- READING TEXT:
━━━━━━━━━━━━━━━━━━━━━━━━━━━━━━

Angelica Almeyda Zambarano is a PhD student in the Department of Anthropology at Stanford University where her academic advisor is Dr. William Durham. Angelica is also a graduate student researcher in Gregory Asner’s lab in the Carnegie Institution’s Department of Global Ecology. Angelica graduated as a Forest Engineer from La Molina University in Lima, Peru and obtained her MA in Latin American Studies from University of Florida. Her doctoral interests are in comparing the impacts of development policies across the Amazonian tri-national frontier of Bolivia, Brazil and Peru. She has conducted research on social-economic and environmental consequences of eco-tourism in Costa Rica and continues to remain involved in forest ecology projects, including investigating nutrient cycling issues following slash/burn agriculture in the Amazon and microclimate and physiology of tropical forests in Hawaii.
Jamie Cotta is currently a PhD Candidate in the Department of Forest and Landscape at the U. of Copenhagen, looking at smallholder livelihoods and palm species use in the Amazon floodplains in Brazil. Carried out PEN study and related activities as a consultant for CIFOR and later ICRAF in 2008 – 2009. Masters work on Brazil nut regeneration in swidden fallows (ecological study) – published in Forest Ecology and Management. Through ICRAF and Amazon Initiative consortium in 2008 and 2009 I contributed to capacity building for Amazonian researchers, including the development of a series of training videos produced in Spanish to assist researchers in the use of the STATA statistical program.

━━━━━━━━━━━━━━━━━━━━━━━━━━━━━━

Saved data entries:

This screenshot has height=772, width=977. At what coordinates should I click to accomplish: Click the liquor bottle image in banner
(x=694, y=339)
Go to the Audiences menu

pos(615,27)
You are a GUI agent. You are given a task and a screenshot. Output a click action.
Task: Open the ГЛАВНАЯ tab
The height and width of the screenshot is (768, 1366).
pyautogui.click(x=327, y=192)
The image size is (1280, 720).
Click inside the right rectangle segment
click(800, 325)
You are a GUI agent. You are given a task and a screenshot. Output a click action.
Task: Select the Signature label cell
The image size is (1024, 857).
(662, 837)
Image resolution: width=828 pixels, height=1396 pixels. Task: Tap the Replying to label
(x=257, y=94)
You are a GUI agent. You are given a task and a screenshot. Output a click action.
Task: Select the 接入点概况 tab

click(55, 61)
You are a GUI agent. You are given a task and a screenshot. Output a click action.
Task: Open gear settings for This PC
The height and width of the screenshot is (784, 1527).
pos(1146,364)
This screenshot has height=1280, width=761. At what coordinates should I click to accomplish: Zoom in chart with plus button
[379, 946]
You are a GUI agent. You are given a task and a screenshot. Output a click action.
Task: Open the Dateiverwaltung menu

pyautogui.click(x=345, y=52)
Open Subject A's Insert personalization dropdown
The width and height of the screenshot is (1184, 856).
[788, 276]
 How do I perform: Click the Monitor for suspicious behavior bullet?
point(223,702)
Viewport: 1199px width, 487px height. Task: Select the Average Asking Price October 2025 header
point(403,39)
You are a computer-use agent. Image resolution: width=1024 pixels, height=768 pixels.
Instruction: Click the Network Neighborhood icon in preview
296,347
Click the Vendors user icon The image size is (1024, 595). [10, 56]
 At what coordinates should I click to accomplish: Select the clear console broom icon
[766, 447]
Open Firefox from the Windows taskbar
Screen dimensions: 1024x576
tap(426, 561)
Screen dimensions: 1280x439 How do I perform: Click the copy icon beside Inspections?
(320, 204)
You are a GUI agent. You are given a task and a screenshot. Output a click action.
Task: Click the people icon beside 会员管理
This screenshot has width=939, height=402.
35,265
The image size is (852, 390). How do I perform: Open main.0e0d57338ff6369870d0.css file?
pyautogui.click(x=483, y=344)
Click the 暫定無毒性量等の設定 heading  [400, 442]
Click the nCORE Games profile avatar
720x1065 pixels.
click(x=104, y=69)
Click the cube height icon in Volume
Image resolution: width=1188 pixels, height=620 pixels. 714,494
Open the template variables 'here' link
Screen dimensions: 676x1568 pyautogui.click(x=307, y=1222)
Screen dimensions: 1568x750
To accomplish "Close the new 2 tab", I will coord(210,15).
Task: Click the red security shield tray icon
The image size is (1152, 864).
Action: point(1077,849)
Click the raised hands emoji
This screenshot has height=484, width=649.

━━━━━━━━━━━━━━━━━━━━━━━━━━━━━━

- EXPLORE THE MATERIAL:
A: Could you return, word for word, the part of the researcher profiles starting with "Jamie Cotta is" and going on through "STATA statistical program."?
B: How do the researcher profiles continue? Supply the next part, picking up after their final sentence.

- SOLVED TASKS:
A:
Jamie Cotta is currently a PhD Candidate in the Department of Forest and Landscape at the U. of Copenhagen, looking at smallholder livelihoods and palm species use in the Amazon floodplains in Brazil. Carried out PEN study and related activities as a consultant for CIFOR and later ICRAF in 2008 – 2009. Masters work on Brazil nut regeneration in swidden fallows (ecological study) – published in Forest Ecology and Management. Through ICRAF and Amazon Initiative consortium in 2008 and 2009 I contributed to capacity building for Amazonian researchers, including the development of a series of training videos produced in Spanish to assist researchers in the use of the STATA statistical program.

B:
Nick Hogarth is currently based at CIFOR Headquarters in Indonesia working as a consultant for LIV/PEN. Also part-time PhD at the School for Environmental Research at Charles Darwin University, the topic is ‘Forests, bamboo and livelihoods: Rural development & poverty alleviation in Guangxi, China’. Nick carried out his PEN case-study in China in 2007. Nick’s master’s research was on the sustainable management of wild-harvested bamboo, and his research interests remain focused on bamboo as a natural resource for rural development, and forest policy and practice in China.
Carsten Smith-Hall has a forestry background, including a PhD in forest policy. He is Professor in Forest and People in Developing Countries; at the Centre for Forest, Landscape and Planning at the University of Copenhagen. He has specialised in analysing trade, management and conservation of non-timber forest products, with particular emphasis on commercial utilisation of Himalayan biodiversity. Presently he is particular interested in forest-poverty relationships and forest and human health issues, e.g. what is the role of traditional medicine in maintaining and improving human health? He has been a PEN Resource Person since 2004.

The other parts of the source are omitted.